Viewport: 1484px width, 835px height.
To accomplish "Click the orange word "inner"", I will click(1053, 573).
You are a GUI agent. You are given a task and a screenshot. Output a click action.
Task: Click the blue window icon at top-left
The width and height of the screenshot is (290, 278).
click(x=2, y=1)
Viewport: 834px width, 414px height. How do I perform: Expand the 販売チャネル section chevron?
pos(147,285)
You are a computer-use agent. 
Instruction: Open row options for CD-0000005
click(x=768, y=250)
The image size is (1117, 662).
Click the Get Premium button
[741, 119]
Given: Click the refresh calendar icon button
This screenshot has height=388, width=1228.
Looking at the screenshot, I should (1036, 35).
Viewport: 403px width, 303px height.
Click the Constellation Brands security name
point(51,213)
------------------------
* **GIVEN INSTRUCTION**
Find each line in the data above that contains the word "agent" and copy those lines out in full.

* **COMPLETE ANSWER**
You are a GUI agent. You are given a task and a screenshot. Output a click action.
You are a computer-use agent. 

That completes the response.